Severus fechou os olhos, num misto de alívio e amargura. Lupin sabia. Não importava como, talvez soubesse há muito tempo. Mas ele nada dissera a Harry, obviamente para poupar o rapaz. Nunca passou pela cabeça de Severus que Lupin preservaria seu segredo por respeito a ele, ou por consideração. Ele não merecia esses sentimentos, nem mesmo do lobisomem.
Harry viu a dor no rosto fechado de Severus e sentiu seu coração sangrar de tanto amor por aquele homem. Num impulso, ele se pôs de joelhos no chão e pegou-lhe a mão:
– Severus, você sabe que eu não me importo com o que os outros vão dizer. Eu te amo. Por favor, não me deixe.
Aquilo doeu profundamente em Severus. Porque ele também amava Harry. Mas nada disso importava.

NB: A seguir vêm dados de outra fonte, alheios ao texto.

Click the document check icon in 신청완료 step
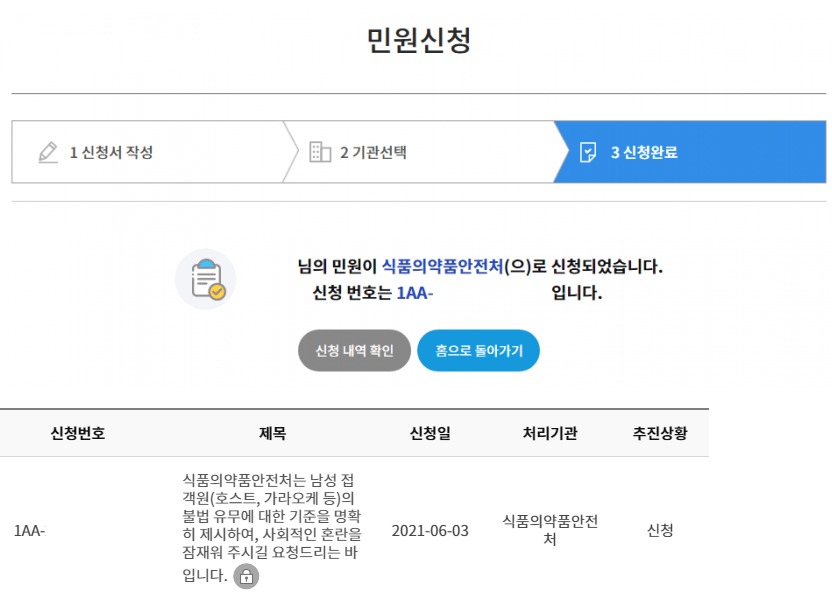This screenshot has height=593, width=832. click(x=588, y=153)
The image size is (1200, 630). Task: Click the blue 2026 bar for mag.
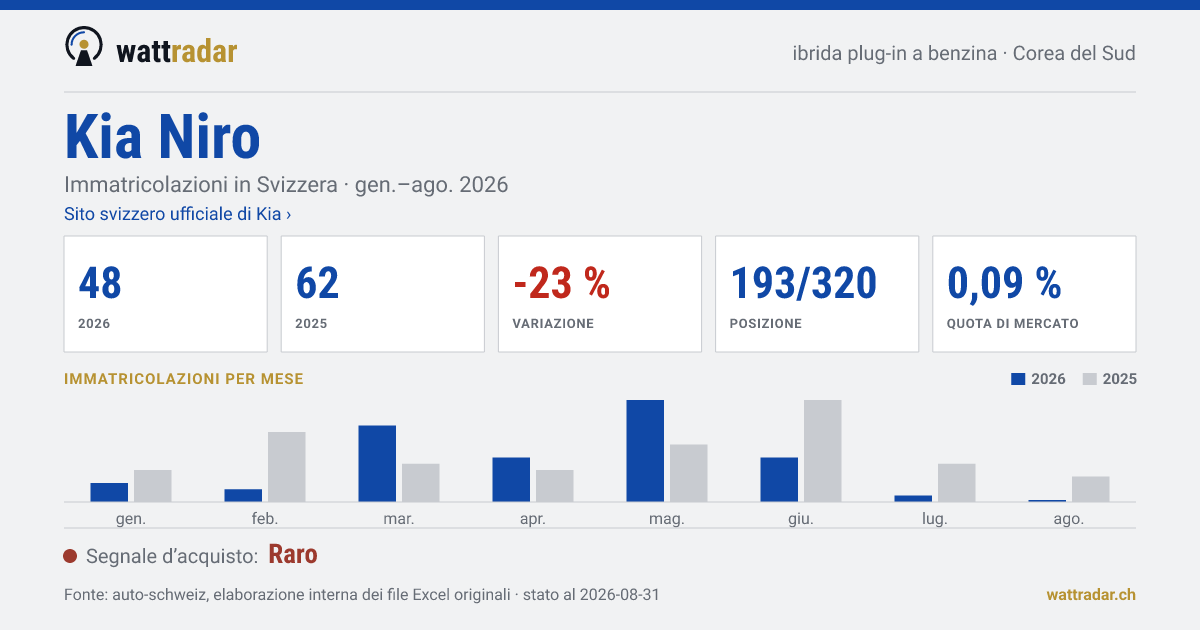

Seus sentimentos não importavam.
Ele puxou a mão que Harry segurava, encerrando o contato:
– Eu não quero ser grosseiro, Mr. Potter. – Ele suspirou, tentando firmar a voz. – Mas acredito que não tenhamos mais o que discutir.
– Não, Severus, não! – Harry pôs-se de pé. – Eu não vou aceitar isso.
– Precisamente por esse motivo é que não haverá discussão, Mr. Potter. E também sugiro que me chame de Prof. Snape, daqui por diante.
– Severus... – Os olhos verdes se encheram d'água.
Uma coruja os interrompeu naquele momento, uma coruja grande e de modos requintados, que entregou um bilhete a Severus. Ele leu o papelzinho, face indecifrável, a elegante letra de Lucius Malfoy reconhecida desde o envelope.
Harry o olhou com expectativa, mas Severus guardou o envelope, dizendo:
– Deixe-me acompanhá-lo até a porta.
– Isso não fica assim – ele franziu o cenho e uma lágrima caiu.
– Lamento muito – A voz de Severus saiu baixa.
– Isso não acabou – repetiu Harry, enxugando a lágrima.
E saiu.
Em Hogwarts, o ar pesou, e dois corações se quebraram tão alto que o som poderia romper o silêncio da noite.